Although their spouses or lineal descendants are taking part in the lawsuit, most of their testimonies are based on what they heard from others. With few having witnessed the deaths of the prisoners, the bereaved families of the deceased will have difficulties presenting the evidence on their behalf.

■ What are the retrial procedures?

The procedures to determine whether or not to put the case to retrial will begin after the deaths of the deceased are proven. When confirming their deaths, the court will likely proceed with the case in the same order as the retrial on the surviving Jeju 4·3 prisoners. Professor Lee Jaeseung of Konkuk Law School stated, “During Jeju 4·3, residents of Jeju Island were unlawfully taken to be imprisoned in the state-run facilities. If they went missing, shouldn’t it be the state responsibility to prove their disappearance?”

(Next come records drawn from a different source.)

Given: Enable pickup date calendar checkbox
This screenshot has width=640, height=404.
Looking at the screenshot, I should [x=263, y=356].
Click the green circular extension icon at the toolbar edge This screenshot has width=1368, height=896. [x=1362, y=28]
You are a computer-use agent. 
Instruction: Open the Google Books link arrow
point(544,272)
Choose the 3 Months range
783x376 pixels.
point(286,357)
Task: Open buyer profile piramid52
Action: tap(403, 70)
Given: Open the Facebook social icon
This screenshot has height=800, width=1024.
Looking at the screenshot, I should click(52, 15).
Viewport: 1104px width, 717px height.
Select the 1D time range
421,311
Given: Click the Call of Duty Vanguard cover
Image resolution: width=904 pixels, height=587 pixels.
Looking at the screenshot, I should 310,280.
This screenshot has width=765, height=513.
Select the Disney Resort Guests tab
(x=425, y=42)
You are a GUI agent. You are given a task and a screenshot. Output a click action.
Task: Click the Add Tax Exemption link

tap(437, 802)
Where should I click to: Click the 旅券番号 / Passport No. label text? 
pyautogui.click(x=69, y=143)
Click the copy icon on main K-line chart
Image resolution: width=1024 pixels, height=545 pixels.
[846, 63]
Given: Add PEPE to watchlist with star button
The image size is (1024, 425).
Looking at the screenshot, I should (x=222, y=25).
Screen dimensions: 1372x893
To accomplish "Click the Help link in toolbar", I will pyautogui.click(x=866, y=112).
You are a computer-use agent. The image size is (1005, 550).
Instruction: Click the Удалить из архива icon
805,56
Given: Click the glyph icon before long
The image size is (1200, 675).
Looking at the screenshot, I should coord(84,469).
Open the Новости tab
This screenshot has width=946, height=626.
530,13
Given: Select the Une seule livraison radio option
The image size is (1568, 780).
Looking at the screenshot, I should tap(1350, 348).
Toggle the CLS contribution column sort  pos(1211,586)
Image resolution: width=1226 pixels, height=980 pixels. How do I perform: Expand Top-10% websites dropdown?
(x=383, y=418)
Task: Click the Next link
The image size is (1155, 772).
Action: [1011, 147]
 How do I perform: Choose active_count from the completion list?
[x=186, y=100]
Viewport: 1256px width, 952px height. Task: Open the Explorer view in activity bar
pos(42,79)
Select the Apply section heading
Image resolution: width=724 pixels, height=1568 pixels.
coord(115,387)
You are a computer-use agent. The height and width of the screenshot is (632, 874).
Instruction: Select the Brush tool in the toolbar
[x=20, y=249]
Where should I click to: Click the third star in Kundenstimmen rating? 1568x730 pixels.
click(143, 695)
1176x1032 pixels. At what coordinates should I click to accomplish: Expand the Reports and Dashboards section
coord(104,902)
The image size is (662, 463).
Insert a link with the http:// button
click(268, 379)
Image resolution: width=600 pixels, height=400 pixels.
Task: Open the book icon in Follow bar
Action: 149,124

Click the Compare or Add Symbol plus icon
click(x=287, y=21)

Earlier in January of last year, the retrial court dismissed the indictments of 18 surviving Jeju 4·3 prisoners, which is regarded as a judgment of acquittal. The court ruling indicated that the convictions were invalid because the cases were tried without specifying the charges of the defendants. Moon said, “Rather than the applicants who were infants when the victims disappeared, we will ensure that siblings and spouses who have a clear memory of the victims or children who can make unquestionable testimonies for the examination of witnesses.”

■ What are the solutions?

If the court rules in favor of the missing prisoners, more lawsuits will likely follow by the bereaved family members of other missing victims. Apparently, the judicial panel has contemplated this issue, as evidenced by the question they asked in the first hearing held in June: “What is the current situation surrounding the bill on revising the Jeju 4·3 Special Act proposed at the National Assembly?” The court statement is interpreted as indicating the need for the National Assembly to enact the statutes related to the case. Professor Lee said, “A retrial allows for arguments about the confirmed court rulings concerning the incidents. The question is the validity of the court martial ruling during Jeju 4·3, which will determine the request for a retrial. This is why the Jeju 4·3 Bereaved Families Association and other related groups demand the nullification of the entire military tribunal verdicts by means of legislation.” Kim Kwang-woo, president of the Jeju 4·3 Missing Victims’ Bereaved Families Association, said, “Hopefully, our lawsuit for a retrial will be carried out seamlessly and eventually appease our pent-up sorrows.”

Moon said, “This case is much more difficult than the lawsuit concerning the surviving Jeju 4·3 prisoners because the people involved in the latter are alive. Still, we will make our most concerted efforts to win the case.”

The ruling Democratic Party lawmakers Oh Young-hun, Wi Seong-gon, and Song Jae-ho who represent constituencies of Jeju Island received written consents of 133 other members of the National Assembly. On July 27, they jointly proposed the revised bill of the Jeju 4·3 Special Act whose statutes specify the indemnification for the victims and the invalidation of the court martial rulings. Attention is paid on whether the bill, which was automatically denunciated during term of the 20th National Assembly, would be finally passed this time. It is now time for the bereaved families of the Jeju 4·3 victims and the other members of the local community to join forces.